Dear All My Friends,

Please try one interesting problem: first prove following small lemma then use the lemma to prove Pythagorean theorem!

Lemma:
A, B, C are three points on one line by this order. D, E are two points on one side with respect to line contains A, B, C and AD//BE and BD//CE. F is midpoint of AC.
Result:
Area(DEF) = (Area(ABD) + Area(BCE))/2

Best regards,
Bui Quang Tuan

Lemma is pretty simple:

(FDE) = ((ADE) + (CDE))/2.

(ADE) = (ABD) and (CDE) = (BDE).

Yes, Alex!
And there is also one another very simple fact (in CTK) which combine with the lemma to generate Pythagorean theorem! :))
Could you find it?

Dear All My Friends,

Here is my solution for the problem.

Proof of lemma
AD//BE => Area(ABD) = Area(ADE)
BD//CE => Area(BCE) = Area(CDE)
Now we calculate areas of three triangles ADE, CDE, FDE. Denote ha, hc, hf as their altitude segments to common base DE respectively. These three altitude segments are parallel and all together in one side with respect to line A, B, C because D, E all together in one side with respect to line A, B, C. Since F is midpoint of AC and B is on segment AC, we have: hf = (ha + hc)/2. It means:
Area(DEF) = (Area(ADE) + Area(CDE))/2
or
Area(DEF) = (Area(ABD) + Area(BCE))/2
The proof is completed!
Note: if hb is altitude length of triangle BDE from B, using similarities:
ha/hb = AD/BE = BD/CE = hb/hc or hb^2 = hh*hc. It means:
Area(ADE)*Area(CDE) = Area(BDE)^2
We have two types of means of areas here but only can use arithmetic mean to prove Pythagorean theorem.

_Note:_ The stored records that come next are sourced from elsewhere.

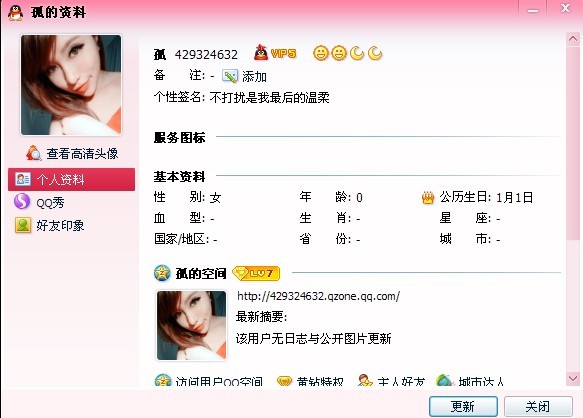Click the yellow diamond LV7 badge
583x418 pixels.
[256, 273]
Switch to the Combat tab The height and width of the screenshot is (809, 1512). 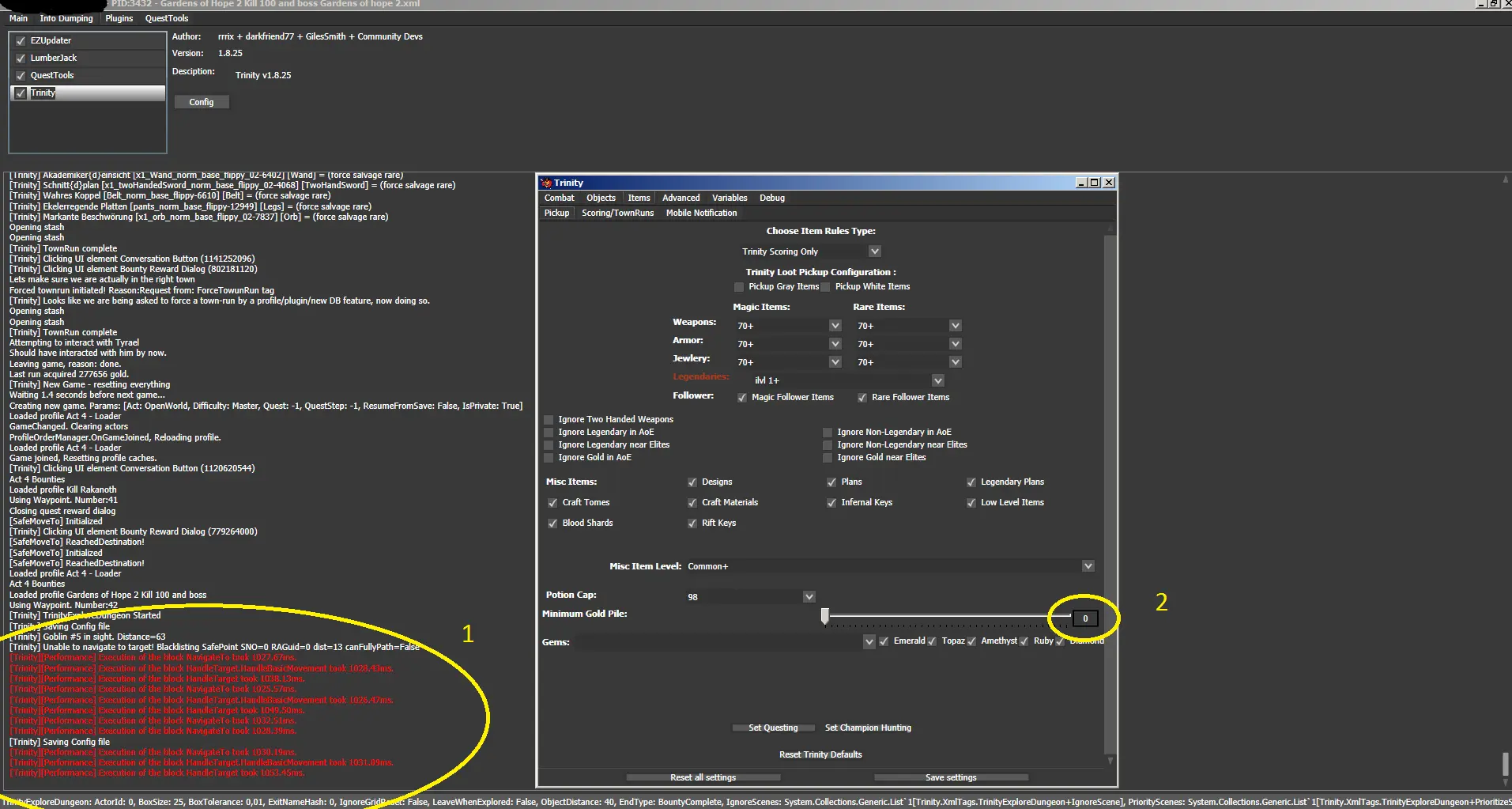[559, 198]
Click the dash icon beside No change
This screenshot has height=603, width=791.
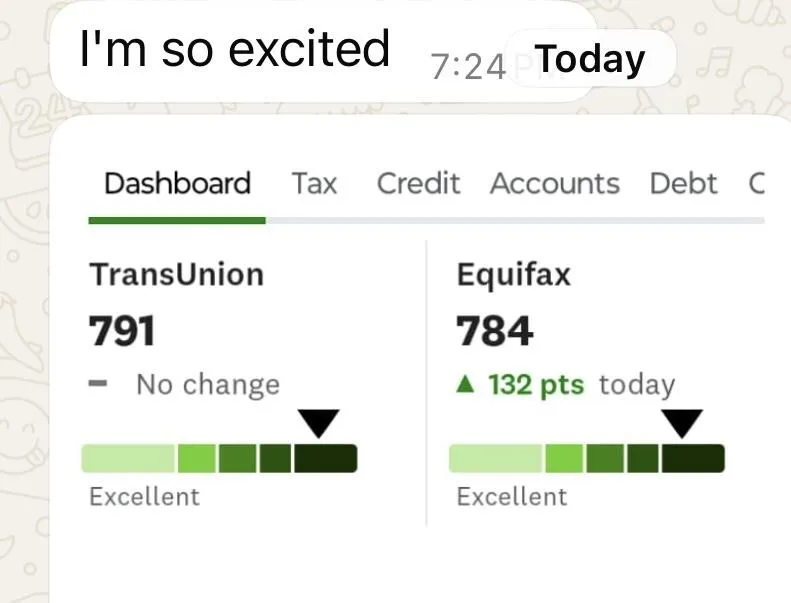pyautogui.click(x=98, y=384)
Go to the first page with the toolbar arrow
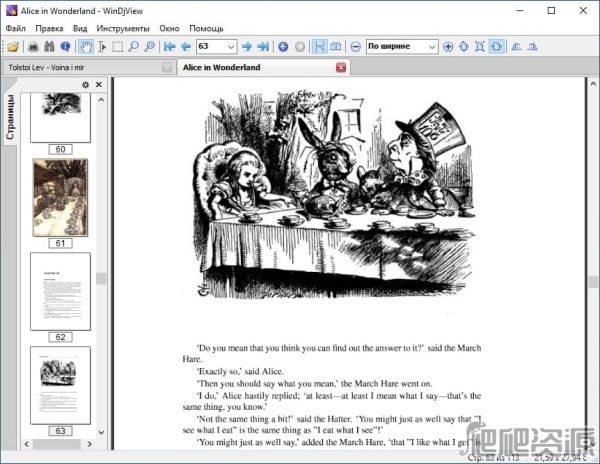The height and width of the screenshot is (464, 600). (169, 46)
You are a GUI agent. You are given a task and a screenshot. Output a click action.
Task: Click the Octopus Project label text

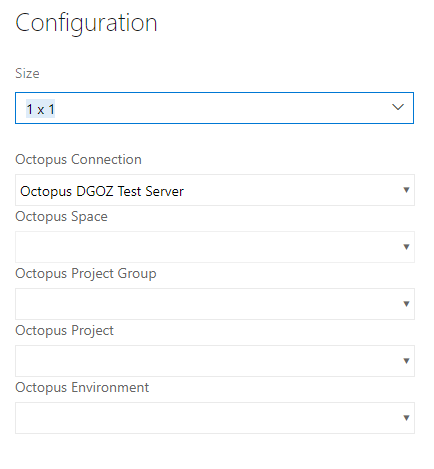point(64,331)
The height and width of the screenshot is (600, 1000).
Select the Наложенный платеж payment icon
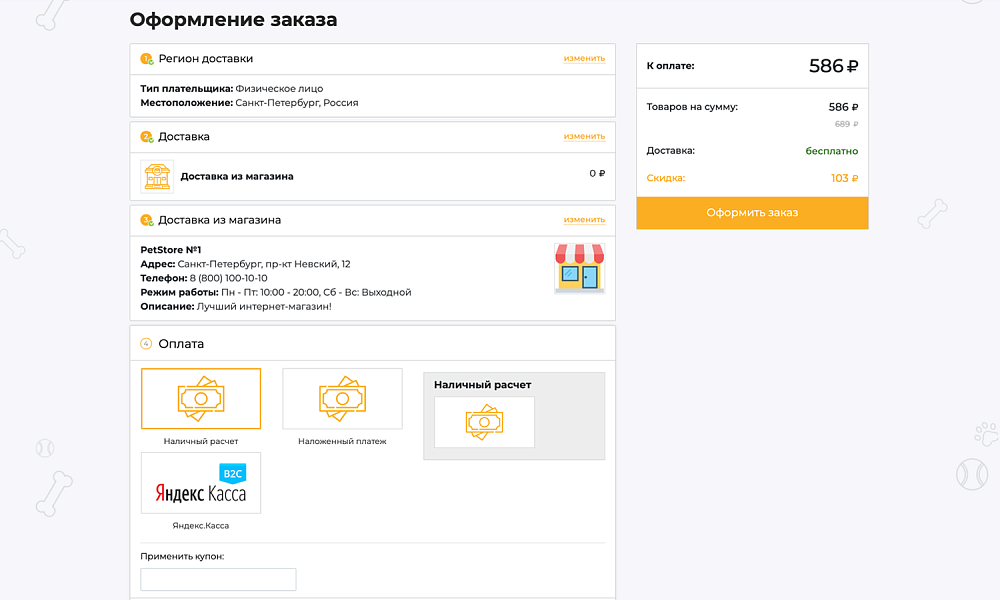coord(342,397)
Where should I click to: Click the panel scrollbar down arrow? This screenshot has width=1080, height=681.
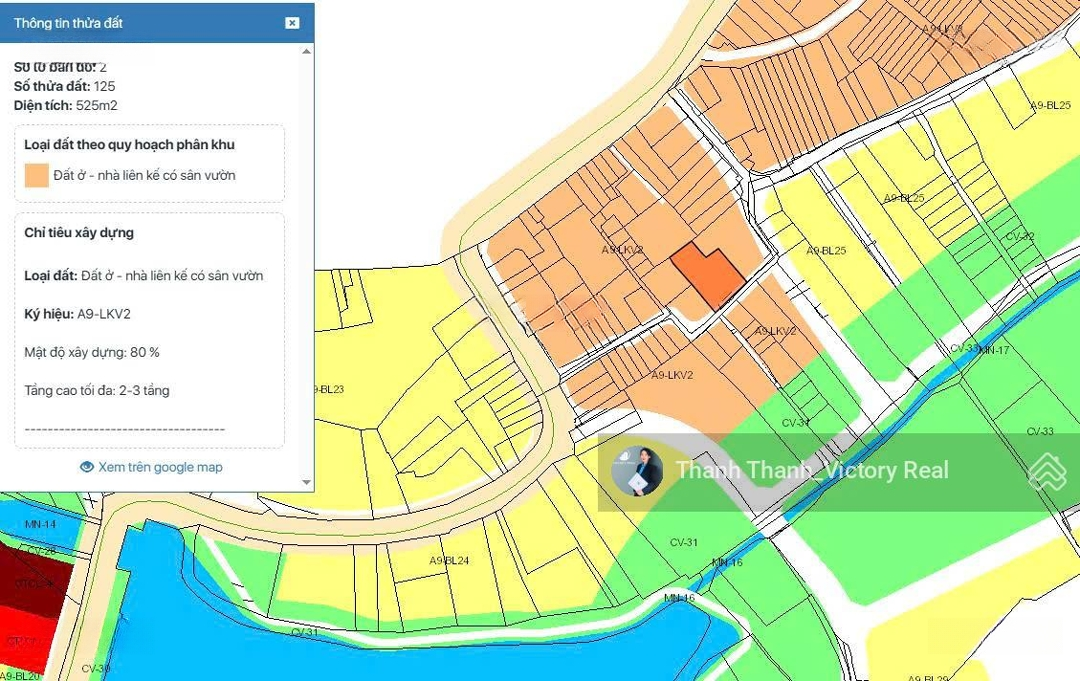[x=307, y=483]
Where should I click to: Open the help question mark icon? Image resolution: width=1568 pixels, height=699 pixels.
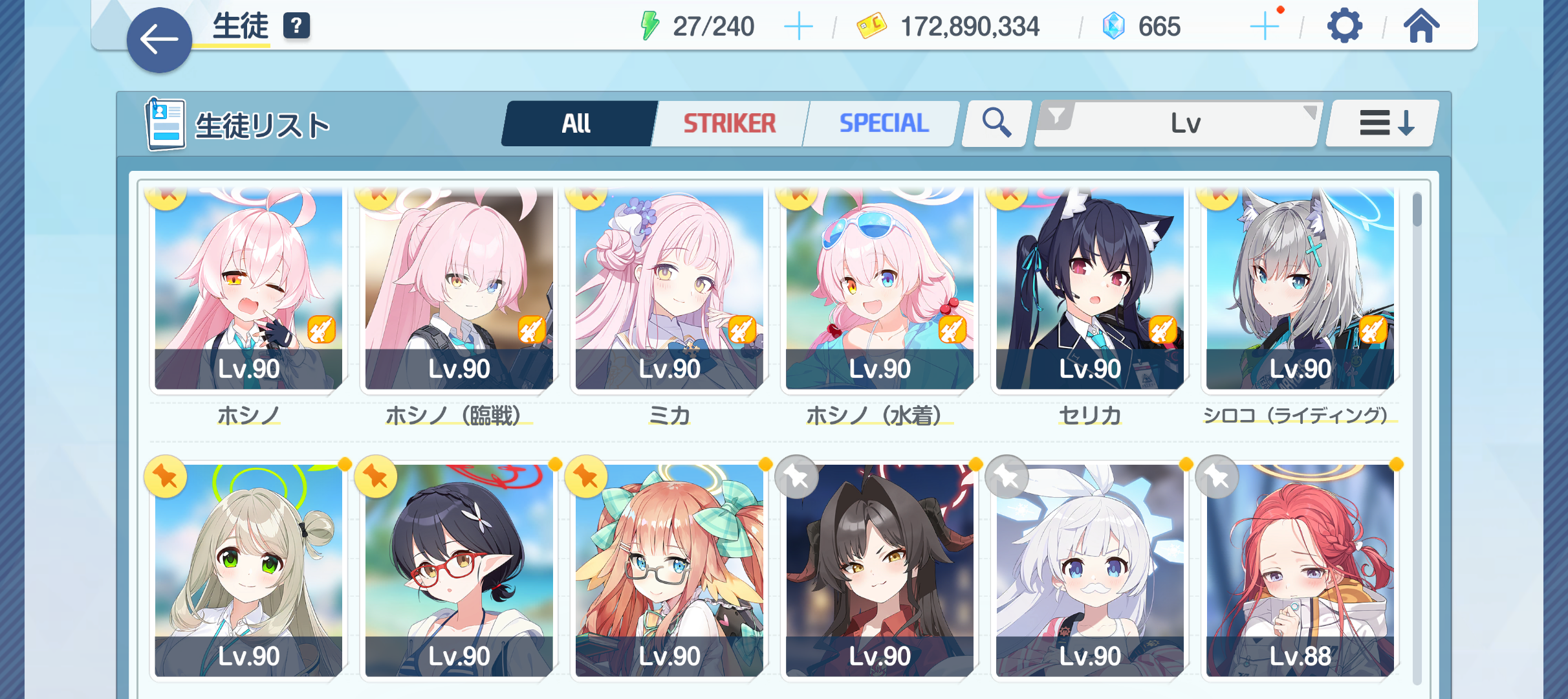point(296,26)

Proof of Pythagorean theorem
Suppose ABC is right triangle at C with side lengths a, b, c. It means AB is diameter of one circle, say (O) centered at O with radius c/2. Denote M as midpoint of arc ACB.
Construct a circle (Oa) centered at A passing C
Construct a circle (Ob) centered at B passing C
Line CM intersects (Oa) again at A'
Line CM intersects (Ob) again at B'

On the circle (O): arc(AM) = arc(BM) = 90 degree hence angle(ACA') = angle(BCB') = 45 degree. It means two triangles CAA', CBB' are right isosceles triangles at A and B respectively.
Now we use result in:
http://www.cut-the-knot.org/Curriculum/Geometry/TwoIntersectingCircles.shtml
with two circles (Oa), (Ob), line A'CB' and circle (O). From this, we have M is midpoint of A'B'.
Now we can use our lemma and calculate areas of triangles:

Area(AMB) = (Area(CAA') + Area(CBB'))/2
MO*AB/2 = (AA'*AC/2 + BB'*BC/2)/2
c/2*c/2 = (a*a/2 + b*b/2)/2
c^2 = a^2 + b^2
The proof is completed!

Best regards,
Bui Quang Tuan

Very good.

There, perhaps, is a shortcut via Bottema's theorem.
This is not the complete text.